As might be pertinent to AI and LLM, whilst fuels and power applications seem to scale linearly against input (constant slope, if not 1:1 relation), information processing delivers far more variable returns, often with critical thresholds. Network effects and Metcalfe's Law are the best known of these (if highly inaccurate themselves, see Tilly-Odlyzko's refutation), but another is the limited returns of predictive and targeting applications.
For the latter, the 18 order of magnitude increase in computing power from 1965--2025 (60 years, about 20--30 Moore's Law cycles) has roughly doubled the length of accurate long-term weather forecasting from roughly 5 days to 10. It's made possible fully-resuable first-stage boosters for orbital spaceflight, which is visually impressive, but has only resulted in a five-fold reduction ($1,400/kg vs. $5,400/kg) in low-Earth orbit (LEO) launch costs (Falcon Heavy vs. Saturn V). SpaceX are looking for another factor of 2--4 reduction (to $250--600/kg), but that's still far less improvement than we've seen in raw compute. At some point orbital physics, the rocket equation, and fuel chemistry simply dominate other considerations.
Similarly, AdTech makes possible far more targeted advertising, but to heavily diminishing returns, the core result has been an abandonment of non-targetable media by advertisers, notably print and broadcast, as well as an arms-race between the browser (for a very small fraction of the market) and advertisers (the largest of which also has the largest browser marketshare), and a concentration of advertising revenue amongst two online entities, Google (a/k/a Alphabet) and Facebook (a/k/a Meta).

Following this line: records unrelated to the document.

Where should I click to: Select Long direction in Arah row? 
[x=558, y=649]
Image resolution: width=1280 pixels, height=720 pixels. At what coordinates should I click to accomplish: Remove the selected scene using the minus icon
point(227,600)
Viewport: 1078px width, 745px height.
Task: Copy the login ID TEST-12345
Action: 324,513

Which makes me wonder what applications AI LLMs might practically be put to. Advertising, manipulation, fraud, and propaganda certainly seem to be benefiting.
> I say DeepSeek should increase Nvidia’s demand due to Jevon’s Paradox.
If their claims were true, DeepSeek would increase the demand for GPU. It's so obvious that I don't know why we even need a name to describe this scenario (I guess Jeven's Paradox just sounds cool).
The only issue is that whether it would make a competitor to Nvidia viable. My bet is no, but the market seems to have betted yes.
> DeepSeek should increase Nvidia’s demand due to Jevon’s Paradox.
How exactly? From what I’ve read the full model can run on MacBook M1 sort of hardware just fine. And this is their first release, I’d expect it to get more efficient and maybe domain specific models can be run on much lower grade hardware sort of raspberry pi sort.
I agree but in the short/medium term, I think it will slow down because companies now will prefer to invest in research to optimize (training) costs rather than those very expensive GPUs. Only when the scientific community will reach the edge of what is possible in terms of optimization that it will be back at pumping GPUs like today. (Although small actors will continue to pump GPUs since they do not have the best talents to compete).
You say DeepSeek should decrease Nvidia demand. Wallstreet agreed today.
I say DeepSeek should increase Nvidia’s demand due to Jevon’s Paradox.